„Meine Stadt liegt in Trümmern und meine Freunde sind alle tot. Meine einzige Hoffnung ist, die EU zu erreichen'
Sonntag 14.November.2021 - 10:31
Ein Einkaufszentrum in Minsk ist eine unwahrscheinliche Startrampe für eine internationale Krise.
Doch seit Wochen tummeln sich in der belarussischen Hauptstadt tagtäglich Menschentrauben mit schweren Rucksäcken bei eisigen Temperaturen an der gleichen Stelle und bereiten sich auf Reisen an die Ostgrenzen der Europäischen Union vor. Viele fliehen vor Armut oder Konflikten im Nahen Osten, in Asien oder Afrika.
Osho, ein 27-jähriger ethnischer Kurde aus dem Irak, sagte, er hoffe, mit seiner Frau Soz (26) in Deutschland ein neues Leben aufzubauen. Jalawla, ihre Heimatstadt, war Zeuge schwerer Kämpfe zwischen kurdischen Streitkräften und dem Islamischen Staat.
„Meine Stadt wurde von Terroristen zerstört und meine Freunde dort sind alle tot“, sagte Osho. Soz, der Ingenieur werden möchte, sagte: „Wir können nicht zurückgehen und wir können nicht in Minsk bleiben. Wir haben keine andere Wahl, als die Grenze zu überschreiten.“
Am Freitag gab es vor dem Einkaufszentrum Galleria Gruppen von weißrussischen Männern in Zivil, die anscheinend für die Organisation des Transports zur Grenze verantwortlich waren.
Osho und Soz hatten bereits einen erfolglosen Versuch unternommen, die EU zu erreichen. Nachdem sie die polnische Grenze erreicht hatten, setzten sie von uniformierten Männern, bei denen es sich vermutlich um belarussische Polizisten handelte, in einen Bus, der sie und andere Migranten an die Grenze zu Litauen brachte. Es war unklar, warum.
„Als wir an der Grenze waren, hatten wir nicht genug Essen und Wasser, es war sehr kalt dort. Die Kinder taten mir leid. Ich habe dort ein acht Monate altes Kind gesehen“, sagte Soz.
Mindestens acht Migranten sind an der Grenze im dichten Wald gestorben. Einige sagen, sie seien sowohl von belarussischen als auch von polnischen Grenzschutzbeamten angegriffen worden. Den belarussischen Sicherheitskräften wurde auch vorgeworfen, über die Köpfe von Migranten hinweg geschossen zu haben, um sie in die instabile Grenzzone zurückzutreiben, als sie versuchten, nach Minsk zurückzukehren.
„Ich weiß, was an der Grenze vor sich geht. Ich fürchte, aber das wird mich nicht aufhalten“, sagte Aka, ein ethnischer Kurde Mitte zwanzig, der 3.000 Dollar für Visa und Flüge bezahlt hatte. "Es ist Europa oder der Tod."

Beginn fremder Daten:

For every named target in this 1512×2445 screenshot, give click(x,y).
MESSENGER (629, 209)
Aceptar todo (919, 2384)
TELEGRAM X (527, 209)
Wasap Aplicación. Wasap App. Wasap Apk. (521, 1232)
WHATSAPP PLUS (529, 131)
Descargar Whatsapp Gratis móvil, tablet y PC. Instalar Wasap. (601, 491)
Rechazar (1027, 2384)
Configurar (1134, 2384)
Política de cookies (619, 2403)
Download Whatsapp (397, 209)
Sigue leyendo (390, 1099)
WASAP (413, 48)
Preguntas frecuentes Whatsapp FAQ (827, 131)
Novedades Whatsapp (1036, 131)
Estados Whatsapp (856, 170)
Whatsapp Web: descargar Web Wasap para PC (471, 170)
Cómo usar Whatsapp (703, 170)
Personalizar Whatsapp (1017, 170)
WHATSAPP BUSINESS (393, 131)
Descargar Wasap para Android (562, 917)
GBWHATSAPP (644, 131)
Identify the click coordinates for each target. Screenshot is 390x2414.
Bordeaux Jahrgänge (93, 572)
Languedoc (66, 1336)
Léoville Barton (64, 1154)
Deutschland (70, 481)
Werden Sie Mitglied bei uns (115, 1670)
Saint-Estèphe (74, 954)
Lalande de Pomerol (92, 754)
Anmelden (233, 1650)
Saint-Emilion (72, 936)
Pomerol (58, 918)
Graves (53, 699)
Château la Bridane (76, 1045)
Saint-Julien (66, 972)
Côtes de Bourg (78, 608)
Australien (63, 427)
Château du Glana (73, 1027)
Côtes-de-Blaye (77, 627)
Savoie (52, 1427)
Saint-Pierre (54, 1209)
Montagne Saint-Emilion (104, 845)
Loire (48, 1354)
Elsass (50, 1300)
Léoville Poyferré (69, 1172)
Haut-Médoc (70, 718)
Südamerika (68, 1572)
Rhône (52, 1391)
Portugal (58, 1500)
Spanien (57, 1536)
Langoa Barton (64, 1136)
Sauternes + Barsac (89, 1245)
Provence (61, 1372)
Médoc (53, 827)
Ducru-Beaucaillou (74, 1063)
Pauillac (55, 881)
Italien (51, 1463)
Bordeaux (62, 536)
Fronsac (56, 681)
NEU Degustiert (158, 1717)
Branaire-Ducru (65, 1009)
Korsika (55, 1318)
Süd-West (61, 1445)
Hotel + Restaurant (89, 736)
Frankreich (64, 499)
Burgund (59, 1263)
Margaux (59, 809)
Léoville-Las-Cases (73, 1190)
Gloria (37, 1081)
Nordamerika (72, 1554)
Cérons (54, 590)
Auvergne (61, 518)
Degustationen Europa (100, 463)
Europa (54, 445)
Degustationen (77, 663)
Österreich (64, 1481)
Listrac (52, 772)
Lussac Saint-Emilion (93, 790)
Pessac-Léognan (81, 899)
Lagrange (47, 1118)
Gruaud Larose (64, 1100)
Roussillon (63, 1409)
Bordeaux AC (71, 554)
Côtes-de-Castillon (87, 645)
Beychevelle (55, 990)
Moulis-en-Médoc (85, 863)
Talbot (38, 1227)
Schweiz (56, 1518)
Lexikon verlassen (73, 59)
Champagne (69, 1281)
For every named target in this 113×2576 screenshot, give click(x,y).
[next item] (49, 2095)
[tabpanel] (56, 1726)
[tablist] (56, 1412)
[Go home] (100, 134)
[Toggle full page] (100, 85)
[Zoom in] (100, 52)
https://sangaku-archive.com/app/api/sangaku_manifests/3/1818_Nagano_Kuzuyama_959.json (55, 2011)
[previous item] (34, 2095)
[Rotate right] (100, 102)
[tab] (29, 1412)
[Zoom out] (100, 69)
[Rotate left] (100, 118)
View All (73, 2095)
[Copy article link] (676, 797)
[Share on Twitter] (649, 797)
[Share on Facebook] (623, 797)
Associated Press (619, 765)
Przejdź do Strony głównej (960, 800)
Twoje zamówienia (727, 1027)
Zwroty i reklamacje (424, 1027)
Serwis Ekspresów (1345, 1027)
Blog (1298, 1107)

Hilfsorganisationen haben vor einer wachsenden humanitären Krise gewarnt, bei der die Temperaturen diese Woche auf -4 ° C sinken sollen. Viele übernachteten in Hotels, andere übernachteten in Parks in Minsk, bevor sie versuchten, in die EU zu gelangen.
Eine Verkäuferin in einem H&M-Geschäft im Einkaufszentrum in Minsk sagte, Migranten seien gekommen, um warme Kleidung zu kaufen. Sie sagte, sie seien höflich, aber sie sei verärgert über Szenen, in denen Menschen versuchten, den Zaun an der polnischen Grenze niederzureißen.
„Sie tun mir leid, aber wenn sie versuchen, mit Stöcken alles zu zerstören und illegal die Grenze zu überschreiten, löst das eine negative Einstellung aus. Ich weiß nicht, was in ihren Ländern passiert oder wovor sie fliehen, aber sie benehmen sich [an der Grenze] wie Wilde.“
Ein afghanischer Bürger sagte Reuters letzte Woche, belarussische Grenzschutzbeamte hätten Migranten Bolzenschneider gegeben und sie gezwungen, den Stacheldrahtzaun an der polnischen Grenze zu durchschneiden.
Lukaschenkos Regime hat versucht, die EU für die Krise verantwortlich zu machen, während Kritiker eine gespielte Sorge um die Migranten zum Ausdruck bringen. Diese Woche wurden Appelle für Lebensmittel und warme Kleidung an private Unternehmen verschickt, auch staatliche Mitarbeiter wurden zum Spenden ermutigt. Viele Einheimische sind skeptisch.
„Ich bin überhaupt nicht dagegen, zu helfen, aber sie wurden hierher getrieben und wie immer sind es die Leute, die gezwungen sind, die Scherben aufzusammeln“, sagte ein Lehrer auf der Website der Oppositionspartei Zerkalo.